Exercise instructions - As you print the data below, keep every line exactly as it is and leave the images behind.

◆ ◆ ◆

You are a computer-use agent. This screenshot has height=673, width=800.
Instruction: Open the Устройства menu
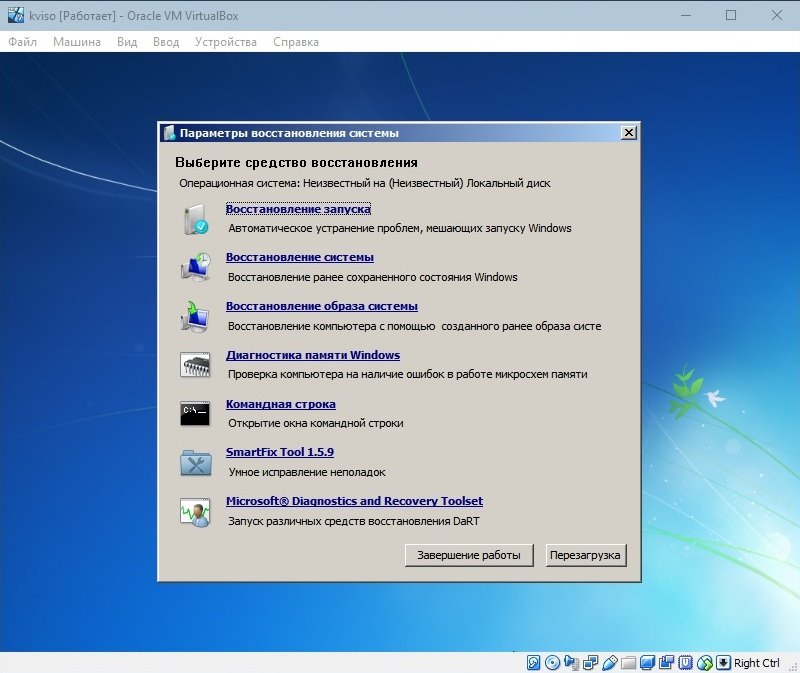point(225,42)
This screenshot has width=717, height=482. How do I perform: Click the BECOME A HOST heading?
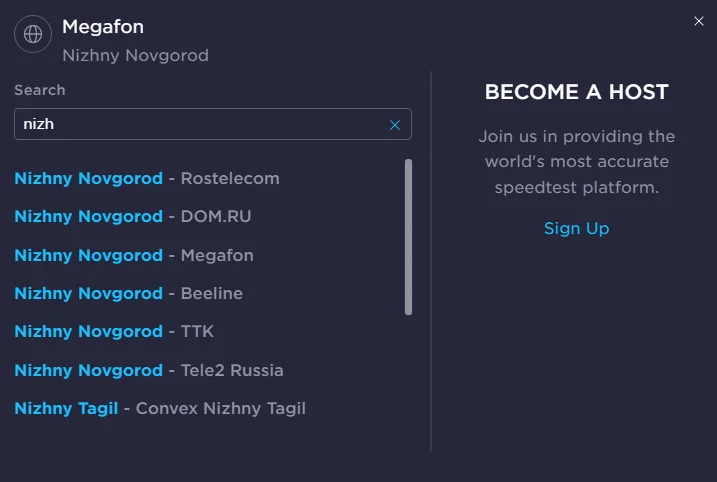[x=577, y=92]
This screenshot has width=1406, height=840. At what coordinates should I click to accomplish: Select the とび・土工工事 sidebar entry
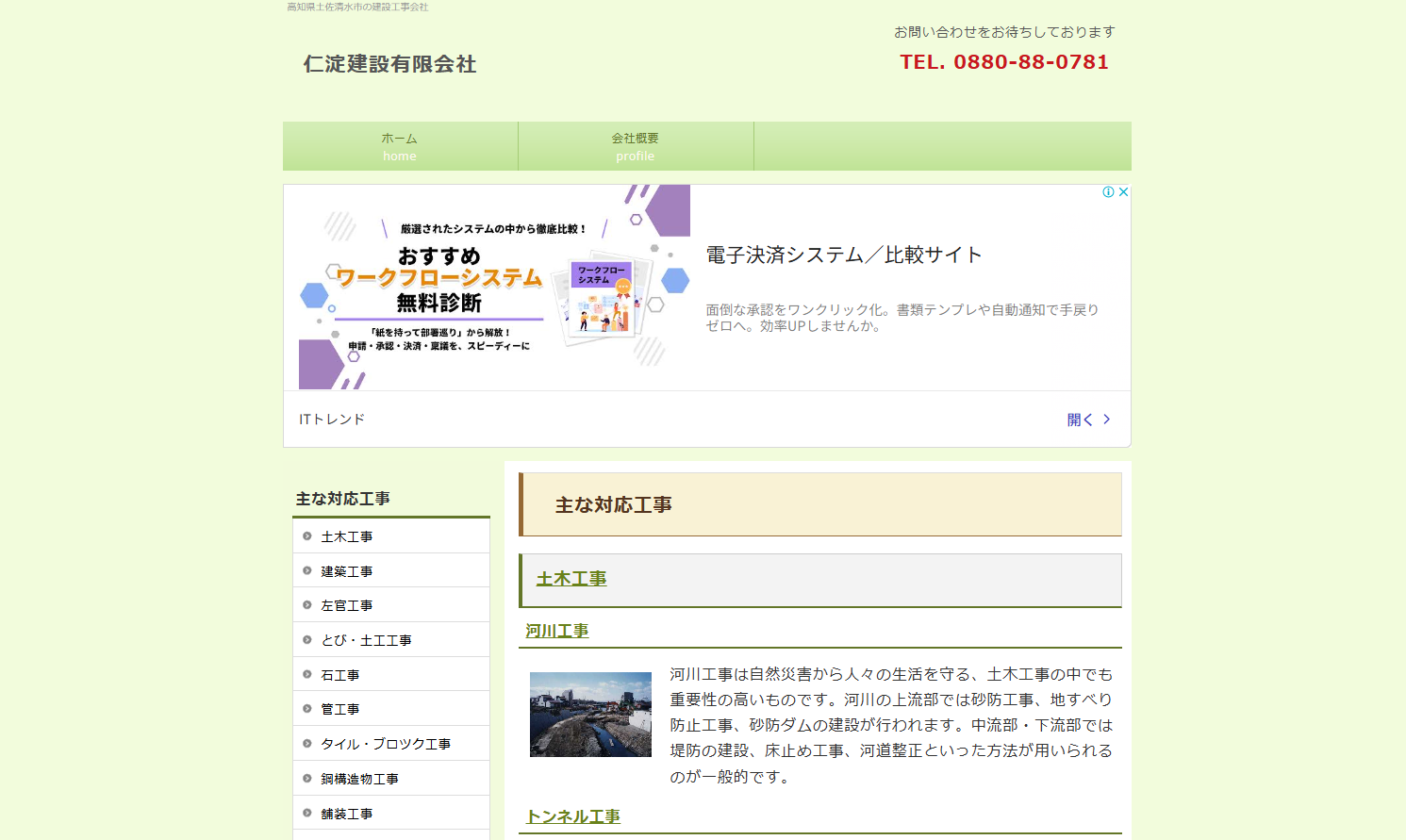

◆ ◆ ◆

Solution below -
You are a computer-use agent. This screenshot has height=673, width=800.
Instruction: Open the Устройства menu
point(225,42)
This screenshot has width=717, height=482. How do I perform: Click the BECOME A HOST heading?
[x=577, y=92]
This screenshot has width=1406, height=840. At what coordinates should I click to accomplish: Select the とび・土工工事 sidebar entry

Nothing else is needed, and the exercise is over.